The concept of exponential growth is extensively used for financial modelling and the concept is quite tough to understand in one go. Stock markets always follow a trend, but there are always surprises which only noted economists are able to predict. The concept of long-term averages is not exactly ideal when we make the predictions based on financial calculations. There are other methods which help in analysing portfolio values as well as expectations for a long-term period. One such method is the Monte Carlo simulation that has grown popular over the past decade. It is a defined as a broad class of computer-based algorithms that follow the random sampling method in order to get numerical results. In the world of finance, it is one of the most widely used algorithms for mathematical problems. There are three classes that this method is divided into. These are numerical integration, optimization and using the concept of probability distribution to compute exponential growth.

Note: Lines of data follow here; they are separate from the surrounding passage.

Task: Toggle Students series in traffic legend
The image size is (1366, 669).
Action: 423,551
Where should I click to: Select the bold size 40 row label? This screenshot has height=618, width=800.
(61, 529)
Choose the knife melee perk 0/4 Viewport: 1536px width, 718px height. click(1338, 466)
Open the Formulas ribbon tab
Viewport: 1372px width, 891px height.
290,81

If the growth rate and size of the graph are constantly going high, then it is known as exponential growth. One of the most researched examples is compound interest. Exponential functions always take the form of the equation y=a.bx where x is a variable component that is directly proportional to the extent of exponential growth. If you are asked to draw the graph of an exponential function, remember that it can never be a straight line. The reason for the same is that if you consider a straight line, then you will notice that the rate of change associated with the line remains the same throughout the length. But in the case of exponential functions, the rate of change gradually keeps on increasing or decreases along the curve of the graph. Hence, the value of the slope will differ at every point as opposed to that of a straight line where the value and angle of curve remain the same throughout the length of the curve.

Most of the phenomena related to the real world can easily be modelled using exponential functions which show how the decay or growth happens in relation to the time function. Some of the commonly researched examples are the studies related to bacteria, populations, radioactive substances, AIDS virus, temperature, credit payments and electricity just to name a few. Any variable related to any real world scenario can be assigned a value of x and its growth, as well as decay, can be computed using a fixed percentage done at regular intervals of time. This process of computing the growth trend is known as exponential growth or decay.

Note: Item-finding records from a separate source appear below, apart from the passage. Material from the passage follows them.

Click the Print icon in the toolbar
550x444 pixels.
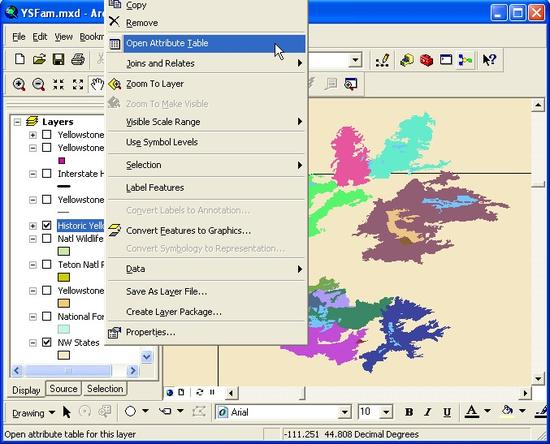78,59
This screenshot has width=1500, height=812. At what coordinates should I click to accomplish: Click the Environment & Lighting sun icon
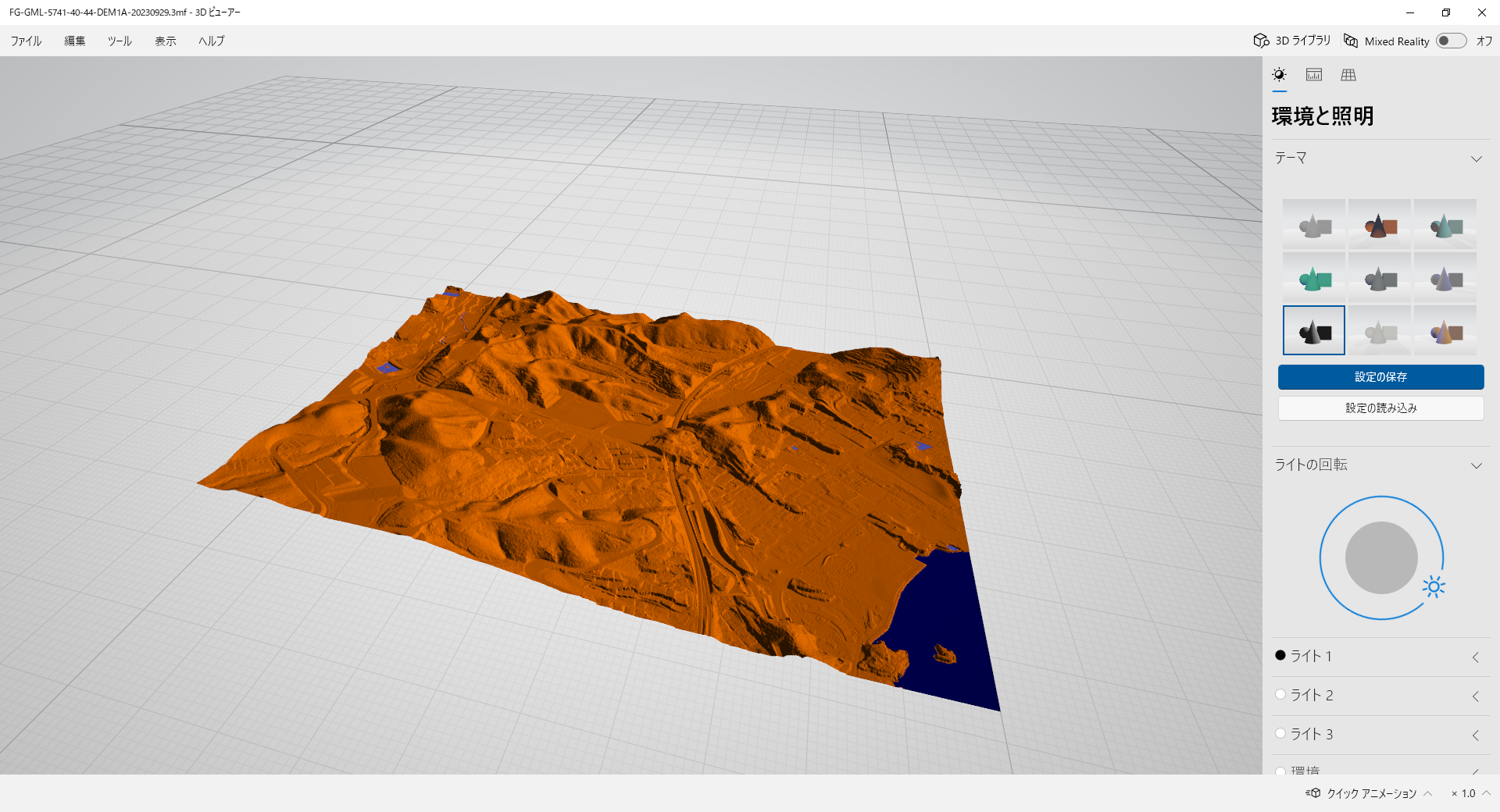pos(1280,74)
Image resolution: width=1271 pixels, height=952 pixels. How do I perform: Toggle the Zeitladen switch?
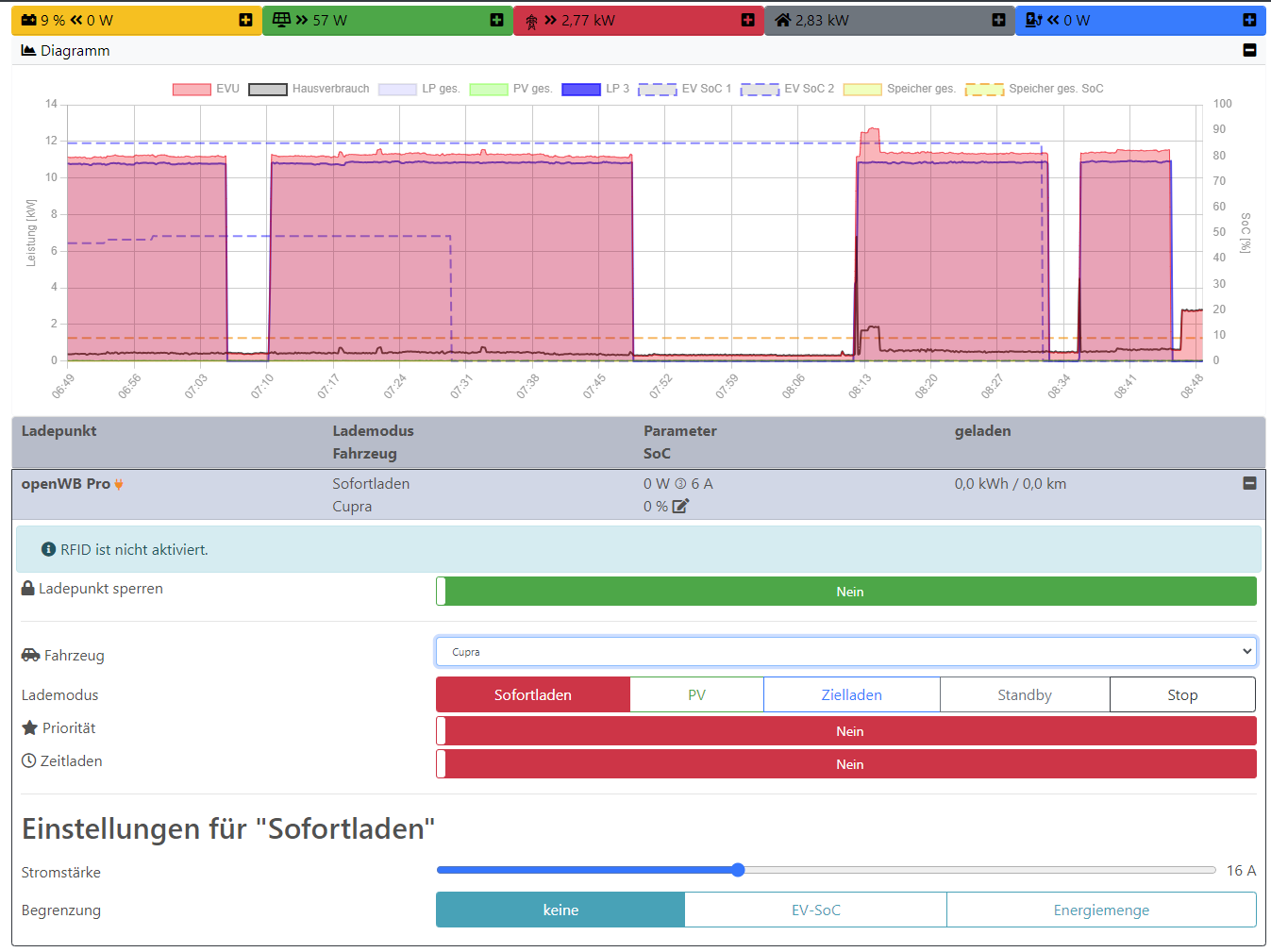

There are basically two functions at the algebraic level that we make use of in order to show the growth and decay concepts in various real-world situations. As the trend says, whenever we witness a growth that occurs at fixed percentage and takes place at regular intervals of time, these patterns can be graphically represented.

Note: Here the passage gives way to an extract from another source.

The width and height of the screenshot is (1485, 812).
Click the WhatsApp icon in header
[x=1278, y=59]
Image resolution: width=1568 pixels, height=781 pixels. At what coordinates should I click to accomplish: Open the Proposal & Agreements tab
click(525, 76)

Decay and exponential growth are changes that take place at the mathematical level. The rate of change will continue to follow an increasing or decreasing trend as it is directly related to the time function. If the time function has a high value, then the rate will be increasing as soon as the value of time function increases and this is what we term as growth. On the other hand, if the value of time function decreases, then the rate of change also goes down and this is what we term as exponential decay. Also, we discussed in the previous section of the article that the rate of change, if represented on a graph, will never give us a straight line as it will be a curve that will have a different angle at every point of the slope. These exponential functions can never be straight lines.

The exponential growth mathematical model based on physical phenomena will only apply to limited regions as this form of growth is unbounded that is also considered as physically realistic. Towards the beginning, the rate of growth might be exponential, but over the course of time, the phenomena model might reach a region that might have been ignored before. Negative feedback results in decay which gradually becomes significant. This results in the formation of a logistic model of growth. There are many other assumptions related to exponential growth and some of these panders to instantaneous feedback, continuity or breakdowns.

On the whole, exponential growth happens to be an immensely interesting topic of research for economists and mathematicians.